À la fin des années 1990, j'avais été reçu par un fonctionnaire du ministère des affaires étrangères. Je ne me souviens plus des circonstances exactes de cette rencontre, mais elle était très certainement liée à mes activités dans les Antilles. Mon interlocuteur a déclaré que mes travaux intéressaient beaucoup le gouvernement, en précisant : « Nous considérons les Antilles comme un vrai porte-avions enclavé en Amérique centrale, avec sa piste d'atterrissage et de décollage ». Le Livre bleu de l'Outre-mer était empli de bonnes intentions et mettait en exergue le potentiel de ces territoires.
En matière de recherche dans le domaine de la santé, le constat est clair : les grands programmes nationaux de surveillance ou de recherche se déclinent essentiellement en France hexagonale et rarement dans les Drom. De ce fait, nous avons peu de données nous permettant d'élaborer des hypothèses et de lancer des recherches. En dépit des efforts déployés, les informations relatives aux Drom restent incomplètes.
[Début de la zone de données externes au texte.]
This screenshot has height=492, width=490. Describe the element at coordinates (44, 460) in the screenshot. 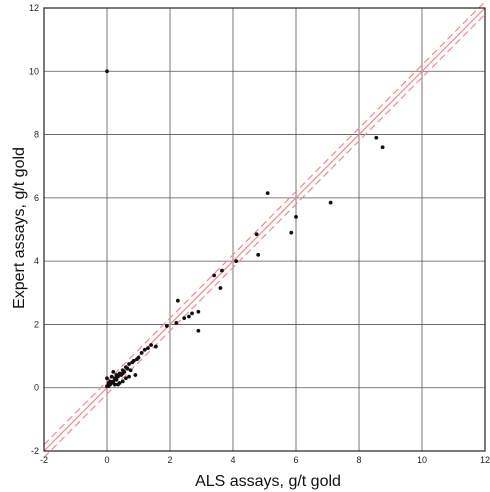

I see `x-tick-label: -2` at that location.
J'illustrerai ce constat par l'exemple du chlordécone. L'année 1999 marque la redécouverte de la contamination de l'eau de consommation par le chlordécone en Guadeloupe et en Martinique. Jusqu'en 2004, les services décentralisés de l'État établissent un descriptif fidèle de la contamination et de la pollution de la chaîne trophique : mer, terre, sol, etc. Les chercheurs de l'Inserm sollicités identifient une contamination des populations. À partir de là, plusieurs recherches soutenues par l'État sont engagées. Néanmoins, il faut attendre 2022 pour voir le lancement par l'Agence nationale pour la recherche (ANR) de son premier appel à projets de recherche consacré au chlordécone.